En outre, il existe au moins deux autres tendances qui influencent actuellement les modèles de transport maritime dans la région :
La première tendance : Les propriétaires de cargaisons locales changent leurs habitudes commerciales de la Chine vers les marchés de la mer Noire et de la Méditerranée, évitant ainsi les taux de fret transocéaniques toujours élevés. En outre, l'instabilité actuelle du fonctionnement des principales plateformes mondiales de conteneurs (en particulier en Asie) pousse les négociants à rechercher des alternatives sur le marché régional afin d'atténuer les retards de livraison importants.
Deuxième tendance : "Produire localement et acheter localement". Au milieu des perturbations de la production et de l'augmentation des coûts de la main-d'œuvre en Chine, nous observons la délocalisation des sites de fabrication vers la région méditerranéenne. Cela signifie qu'à terme, le volume des échanges régionaux augmentera tandis que le trafic transocéanique diminuera dans certaines catégories de marchandises. À titre d'exemple, la Turquie est l'un des pays les plus importants en termes de volumes d'échanges régionaux pour un large éventail de marchandises et de produits de base. Sa situation géographique et ses capacités de production peuvent attirer certains négociants qui étaient auparavant orientés vers le marché chinois, ce qui créera des opportunités pour les lignes régionales. Nous pensons que l'ensemble de ces tendances aura un effet positif sur les positions des transporteurs régionaux dans un avenir proche, leur permettant de développer de nouveaux services de ligne.
Aujourd'hui encore, dans un contexte de hausse des taux de fret sur les services d'apport, un tonnage de service maritime de taille moyenne est à nouveau demandé. Si cette tendance se poursuit et que les taux de fret maritime restent suffisamment élevés, nous assisterons à une certaine augmentation des services de ligne de taille moyenne et des services ad hoc déployés vers les marchés de base de la mer Noire et de la Méditerranée directement depuis l'Extrême-Orient.
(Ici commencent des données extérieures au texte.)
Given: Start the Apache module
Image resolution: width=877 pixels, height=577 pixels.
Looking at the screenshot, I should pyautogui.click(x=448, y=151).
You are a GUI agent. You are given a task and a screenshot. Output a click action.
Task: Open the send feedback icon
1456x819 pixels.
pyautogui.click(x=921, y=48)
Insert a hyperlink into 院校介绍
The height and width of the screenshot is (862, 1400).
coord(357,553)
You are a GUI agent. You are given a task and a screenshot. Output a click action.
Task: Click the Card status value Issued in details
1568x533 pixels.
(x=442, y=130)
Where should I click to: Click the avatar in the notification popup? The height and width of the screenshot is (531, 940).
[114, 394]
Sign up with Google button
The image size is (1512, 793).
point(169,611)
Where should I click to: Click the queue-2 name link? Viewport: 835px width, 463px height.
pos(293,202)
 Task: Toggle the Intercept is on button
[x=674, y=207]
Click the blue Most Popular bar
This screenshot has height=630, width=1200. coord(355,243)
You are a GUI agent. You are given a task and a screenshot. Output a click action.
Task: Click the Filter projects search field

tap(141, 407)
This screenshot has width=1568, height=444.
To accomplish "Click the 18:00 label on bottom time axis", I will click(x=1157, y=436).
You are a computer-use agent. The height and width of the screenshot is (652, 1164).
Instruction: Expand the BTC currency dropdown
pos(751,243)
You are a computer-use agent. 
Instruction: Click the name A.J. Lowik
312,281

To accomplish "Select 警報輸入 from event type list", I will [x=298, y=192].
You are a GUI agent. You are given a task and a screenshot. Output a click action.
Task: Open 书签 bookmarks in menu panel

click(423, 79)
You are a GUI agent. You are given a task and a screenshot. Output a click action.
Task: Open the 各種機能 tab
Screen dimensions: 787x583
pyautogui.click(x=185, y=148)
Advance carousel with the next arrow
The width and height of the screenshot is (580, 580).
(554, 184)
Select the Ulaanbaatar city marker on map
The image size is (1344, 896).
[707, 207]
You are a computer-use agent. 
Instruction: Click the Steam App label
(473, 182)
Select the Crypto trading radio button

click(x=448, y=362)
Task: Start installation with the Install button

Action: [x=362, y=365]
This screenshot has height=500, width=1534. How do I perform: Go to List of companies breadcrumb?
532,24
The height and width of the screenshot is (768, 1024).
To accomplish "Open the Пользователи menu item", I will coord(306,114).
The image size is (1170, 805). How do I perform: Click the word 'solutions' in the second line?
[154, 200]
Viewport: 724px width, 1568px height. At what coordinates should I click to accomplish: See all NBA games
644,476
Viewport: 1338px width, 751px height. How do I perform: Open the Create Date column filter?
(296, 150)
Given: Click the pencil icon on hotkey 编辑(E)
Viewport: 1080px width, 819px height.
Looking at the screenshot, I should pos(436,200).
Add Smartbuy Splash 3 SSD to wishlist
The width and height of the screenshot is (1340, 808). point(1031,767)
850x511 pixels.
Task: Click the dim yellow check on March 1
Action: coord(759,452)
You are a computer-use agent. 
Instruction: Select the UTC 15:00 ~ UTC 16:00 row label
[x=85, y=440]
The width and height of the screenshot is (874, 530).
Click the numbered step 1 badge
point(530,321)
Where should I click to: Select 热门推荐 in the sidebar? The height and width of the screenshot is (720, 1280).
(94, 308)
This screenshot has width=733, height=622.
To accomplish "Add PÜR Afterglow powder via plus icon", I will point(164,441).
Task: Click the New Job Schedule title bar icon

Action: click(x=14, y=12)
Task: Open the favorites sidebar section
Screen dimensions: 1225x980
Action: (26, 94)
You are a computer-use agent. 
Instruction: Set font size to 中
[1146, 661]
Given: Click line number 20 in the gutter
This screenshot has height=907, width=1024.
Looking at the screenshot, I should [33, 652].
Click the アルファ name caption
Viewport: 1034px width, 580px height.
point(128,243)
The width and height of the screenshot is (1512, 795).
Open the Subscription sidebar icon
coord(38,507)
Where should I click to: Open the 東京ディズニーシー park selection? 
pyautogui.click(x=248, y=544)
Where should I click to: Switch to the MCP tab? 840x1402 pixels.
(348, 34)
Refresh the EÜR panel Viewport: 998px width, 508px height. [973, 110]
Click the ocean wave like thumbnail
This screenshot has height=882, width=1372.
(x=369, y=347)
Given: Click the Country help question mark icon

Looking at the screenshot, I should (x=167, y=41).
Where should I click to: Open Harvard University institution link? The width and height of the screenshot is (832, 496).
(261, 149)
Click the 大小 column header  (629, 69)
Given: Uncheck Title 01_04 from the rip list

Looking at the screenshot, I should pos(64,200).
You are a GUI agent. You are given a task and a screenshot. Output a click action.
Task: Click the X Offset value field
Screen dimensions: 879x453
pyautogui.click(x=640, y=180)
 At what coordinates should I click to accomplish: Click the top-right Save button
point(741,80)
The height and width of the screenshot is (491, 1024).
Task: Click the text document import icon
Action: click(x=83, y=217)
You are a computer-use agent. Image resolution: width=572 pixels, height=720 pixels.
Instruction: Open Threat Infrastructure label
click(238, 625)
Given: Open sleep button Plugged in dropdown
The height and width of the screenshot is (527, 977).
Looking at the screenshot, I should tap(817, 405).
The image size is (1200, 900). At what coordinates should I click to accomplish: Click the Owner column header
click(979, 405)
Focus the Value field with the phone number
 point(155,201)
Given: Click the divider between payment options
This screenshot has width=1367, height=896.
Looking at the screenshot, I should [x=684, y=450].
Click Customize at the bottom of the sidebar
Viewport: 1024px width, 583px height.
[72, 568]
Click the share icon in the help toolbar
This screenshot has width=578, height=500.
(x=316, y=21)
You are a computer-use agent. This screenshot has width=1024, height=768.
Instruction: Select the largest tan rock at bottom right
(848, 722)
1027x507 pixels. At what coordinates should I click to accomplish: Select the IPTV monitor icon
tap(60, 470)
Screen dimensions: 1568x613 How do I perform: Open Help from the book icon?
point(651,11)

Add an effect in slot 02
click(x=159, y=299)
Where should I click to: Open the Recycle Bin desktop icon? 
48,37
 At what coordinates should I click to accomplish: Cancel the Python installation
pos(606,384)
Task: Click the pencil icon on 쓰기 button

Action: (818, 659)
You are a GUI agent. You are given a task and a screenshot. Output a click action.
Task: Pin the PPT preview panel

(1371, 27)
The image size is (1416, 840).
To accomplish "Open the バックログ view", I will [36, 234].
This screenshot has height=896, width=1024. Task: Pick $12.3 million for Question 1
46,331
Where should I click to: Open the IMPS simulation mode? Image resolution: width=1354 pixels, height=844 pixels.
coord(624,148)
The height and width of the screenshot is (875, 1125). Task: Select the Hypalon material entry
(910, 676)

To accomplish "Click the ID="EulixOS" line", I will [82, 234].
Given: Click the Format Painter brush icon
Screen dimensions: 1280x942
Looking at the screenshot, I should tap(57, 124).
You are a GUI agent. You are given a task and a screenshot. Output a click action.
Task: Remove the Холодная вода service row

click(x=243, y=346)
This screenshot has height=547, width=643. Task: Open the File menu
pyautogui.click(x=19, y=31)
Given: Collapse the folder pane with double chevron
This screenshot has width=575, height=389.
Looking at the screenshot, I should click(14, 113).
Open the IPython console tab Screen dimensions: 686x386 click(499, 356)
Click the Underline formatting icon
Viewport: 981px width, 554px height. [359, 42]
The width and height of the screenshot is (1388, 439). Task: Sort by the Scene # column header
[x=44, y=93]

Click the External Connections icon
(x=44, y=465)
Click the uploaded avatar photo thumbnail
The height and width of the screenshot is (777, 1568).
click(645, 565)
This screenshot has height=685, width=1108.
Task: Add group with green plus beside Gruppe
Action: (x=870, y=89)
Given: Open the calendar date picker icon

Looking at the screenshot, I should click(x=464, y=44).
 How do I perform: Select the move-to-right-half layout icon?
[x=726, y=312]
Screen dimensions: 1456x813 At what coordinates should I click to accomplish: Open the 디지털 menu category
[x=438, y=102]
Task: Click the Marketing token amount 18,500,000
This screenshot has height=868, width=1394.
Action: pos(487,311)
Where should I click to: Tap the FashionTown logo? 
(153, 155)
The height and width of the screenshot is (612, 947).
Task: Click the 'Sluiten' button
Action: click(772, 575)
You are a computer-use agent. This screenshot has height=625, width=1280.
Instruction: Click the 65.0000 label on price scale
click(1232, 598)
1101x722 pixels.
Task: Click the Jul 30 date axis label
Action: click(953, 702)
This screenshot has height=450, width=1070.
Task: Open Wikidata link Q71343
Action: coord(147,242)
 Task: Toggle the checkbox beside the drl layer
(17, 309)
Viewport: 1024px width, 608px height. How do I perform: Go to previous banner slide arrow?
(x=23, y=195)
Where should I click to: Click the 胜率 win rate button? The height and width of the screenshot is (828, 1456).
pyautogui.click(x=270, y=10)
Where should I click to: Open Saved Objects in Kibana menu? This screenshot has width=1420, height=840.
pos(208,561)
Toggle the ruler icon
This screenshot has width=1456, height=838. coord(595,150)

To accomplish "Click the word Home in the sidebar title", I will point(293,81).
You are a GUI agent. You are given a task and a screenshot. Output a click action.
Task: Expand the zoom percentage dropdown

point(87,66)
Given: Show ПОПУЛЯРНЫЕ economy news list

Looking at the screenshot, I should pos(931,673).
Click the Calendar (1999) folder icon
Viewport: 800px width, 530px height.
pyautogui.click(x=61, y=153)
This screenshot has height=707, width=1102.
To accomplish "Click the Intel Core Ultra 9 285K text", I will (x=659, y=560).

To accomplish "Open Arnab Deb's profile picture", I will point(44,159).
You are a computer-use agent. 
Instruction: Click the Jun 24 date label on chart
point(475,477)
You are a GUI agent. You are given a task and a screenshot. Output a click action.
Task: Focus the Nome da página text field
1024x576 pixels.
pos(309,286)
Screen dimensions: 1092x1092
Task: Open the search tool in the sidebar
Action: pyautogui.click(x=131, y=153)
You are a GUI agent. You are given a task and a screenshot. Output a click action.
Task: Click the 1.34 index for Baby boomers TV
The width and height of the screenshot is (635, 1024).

Naturellement, les hubs méditerranéens pourraient apparaître comme des concurrents de poids pour les hubs des pays du Nord-Ouest de l'Europe, compte tenu de la maturité des infrastructures intermodales disponibles pour les livraisons sur le continent.
Actuellement, les plates-formes méditerranéennes bénéficient à la fois du temps de transit et de l'absence de congestion des terminaux. De même, les hubs de la mer Noire pourraient être en concurrence pour les livraisons vers la Russie et l'Europe de l'Est. À terme, les compagnies régionales ambitieuses qui possèdent suffisamment de tonnage et d'équipements (qu'il s'agisse de commandes de navires neufs ou de navires affrétés) étendront leurs services aux lignes maritimes et créeront une nouvelle concurrence pour les compagnies mondiales.
Outre les nouvelles possibilités qui s'offrent aux transporteurs régionaux de conteneurs, on peut s'attendre à un regain d'intérêt pour le rétablissement des services directs en Méditerranée et en mer Noire de la part des opérateurs de lignes régulières qui desservaient autrefois l'Extrême-Orient. Les compagnies maritimes telles que Wan Hai Lines et Pacific International Line (PIL) pourraient en faire partie.
Il y a fort à parier que lorsque les globaux reviendront dans la région à pleine capacité, ils rencontreront des concurrents qu'ils ne connaissent pas aujourd'hui.
Alexander Khromov, d'Informall BG, a analysé des données et des chiffres sur le marché de la mer Noire pour trouver des corrélations avec les tendances actuelles.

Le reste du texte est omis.